**Directions**
Rewrite these rows with "Wi-Fi icon" in place of "battery icon" and every other part unchanged. Leave the pictures out of your answer.

Provided records start

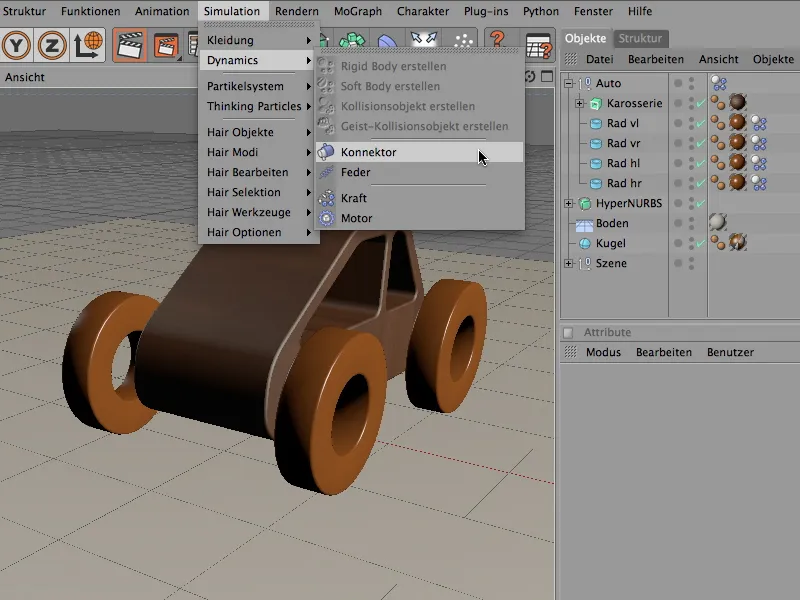The image size is (800, 600).
Task: Select the Motor icon in Dynamics submenu
Action: [326, 218]
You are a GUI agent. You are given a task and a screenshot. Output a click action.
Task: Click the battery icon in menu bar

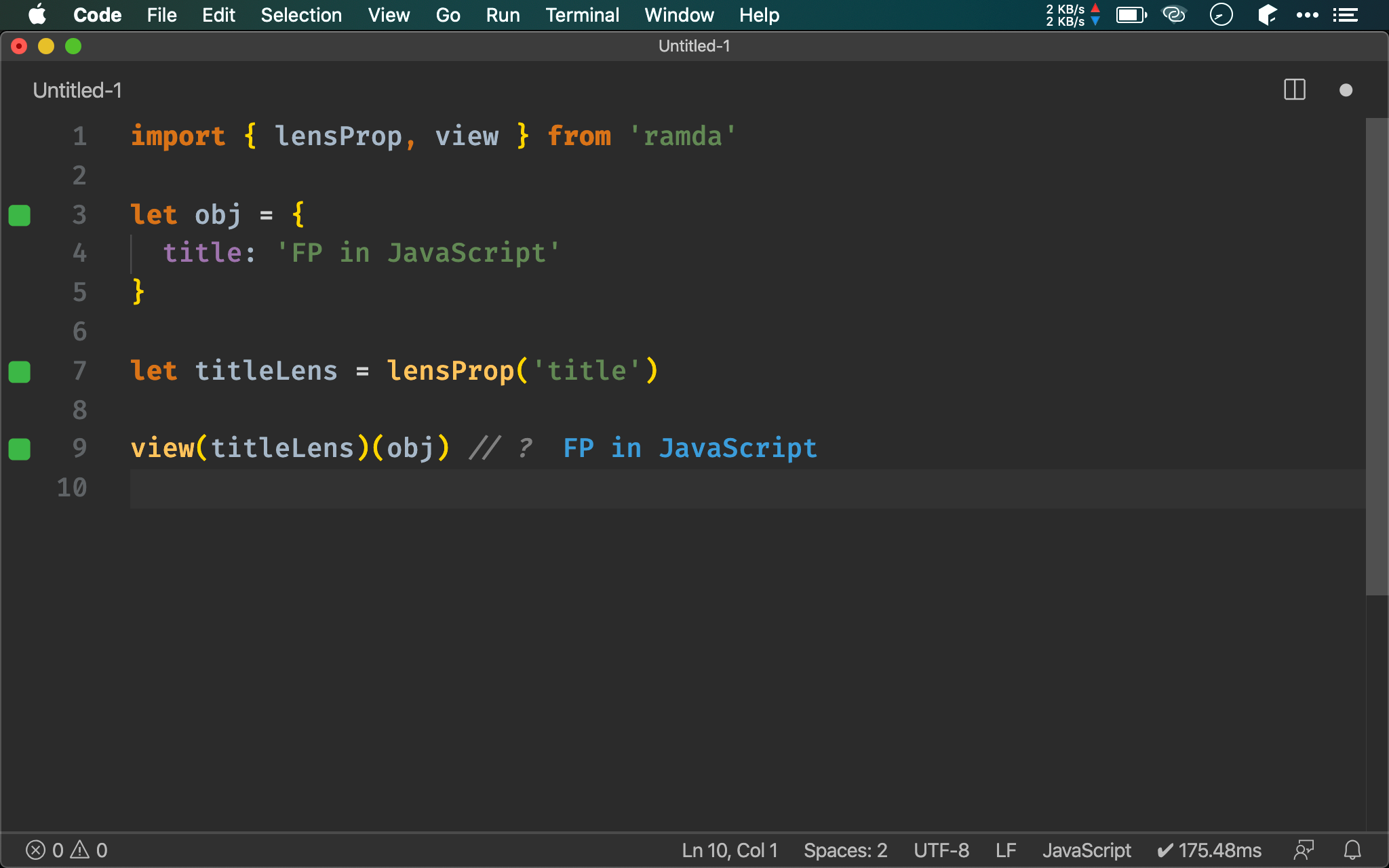[1131, 15]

Provided records end

**Correct output**
The image size is (800, 600).
Task: Select the Motor icon in Dynamics submenu
Action: [326, 218]
You are a GUI agent. You are given a task and a screenshot. Output a click action.
Task: Click the Wi-Fi icon in menu bar

[1131, 15]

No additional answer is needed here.